I am having trouble with a particular step, in the Oksendal book (Intro to SDE), exercise 4.10.
It is said to apply Ito isometry to $$\int_0^t\frac{W_s}{\epsilon}\mathbb{1}_{W_s \in \left(-\epsilon, \epsilon\right)}\, dW_s$$ For $\epsilon \in (0,1)$, and then let $\epsilon \rightarrow 0$ to see that the integral vanishes.

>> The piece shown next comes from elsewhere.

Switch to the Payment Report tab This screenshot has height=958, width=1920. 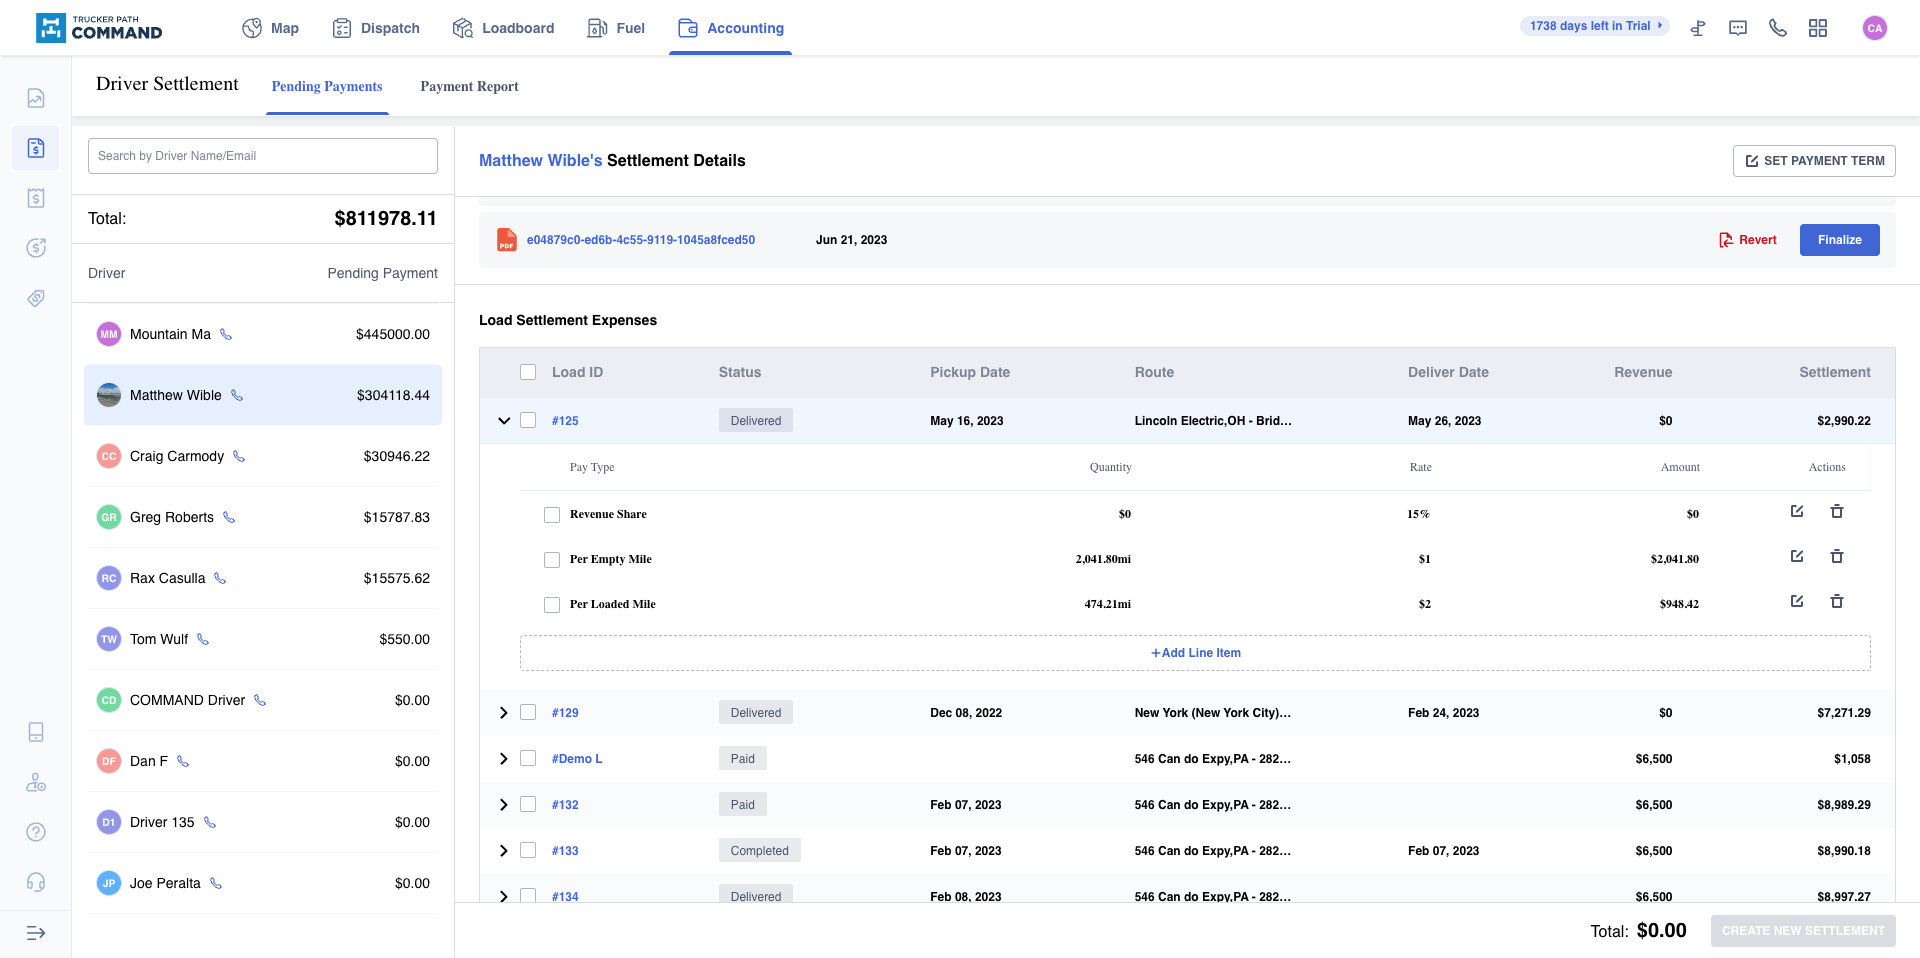pos(469,87)
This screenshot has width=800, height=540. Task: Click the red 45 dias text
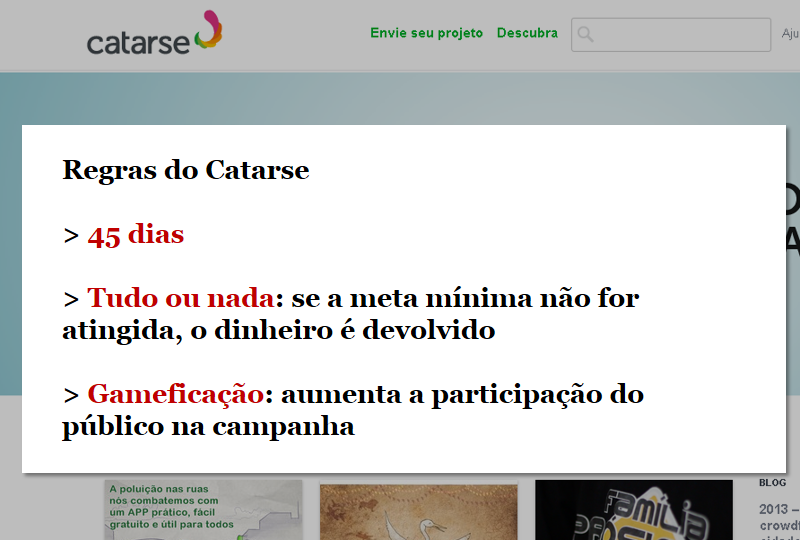point(136,235)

However applying the isometry $$\mathbb{E}\left[\left(\int_0^t\frac{W_s}{\epsilon}\mathbb{1}_{W_s \in \left(-\epsilon, \epsilon\right)} \, dW_s\right)^2\right]=\mathbb{E}\left[\int_0^t\left(\frac{W_s}{\epsilon}\mathbb{1}_{W_s \in \left(-\epsilon, \epsilon\right)}\right)^2 \, ds\right]=\frac{\int_0^t\mathbb{E}\left[W_s\mathbb{1}_{W_s \in \left(-\epsilon, \epsilon\right)}\right]^2 \, ds}{\epsilon^2}$$ And let's say at this point that this were correct, I hardly see how this could not blow up as $\epsilon \rightarrow 0$.... A nudge in the good direction would be appreciated.
Since
$$\mathbb{E}(W_s^2 1_{\{W_s \in (-\epsilon,\epsilon)\}}) \leq \epsilon^2 \mathbb{E}(1_{\{W_s \in (-\epsilon,\epsilon)\}}) = \epsilon^2 \mathbb{P}(-\epsilon < W_s < \epsilon)$$
we have
$$\frac{1}{\epsilon^2} \int_0^t \mathbb{E}([W_s 1_{\{W_s \in (-\epsilon,\epsilon)\}}]^2) \, ds\leq \int_0^t \mathbb{P}(-\epsilon<W_s < \epsilon) \, ds. \tag{1}$$
As
$$\mathbb{P}(-\epsilon < W_s < \epsilon) \xrightarrow[]{\epsilon \to 0} \mathbb{P}(W_s = 0)= 0$$
for any $s>0$, an application of the dominated convergence theorem shows that the right-hand side of $(1)$ converges to $0$ as $\epsilon \to 0$. This finishes the proof.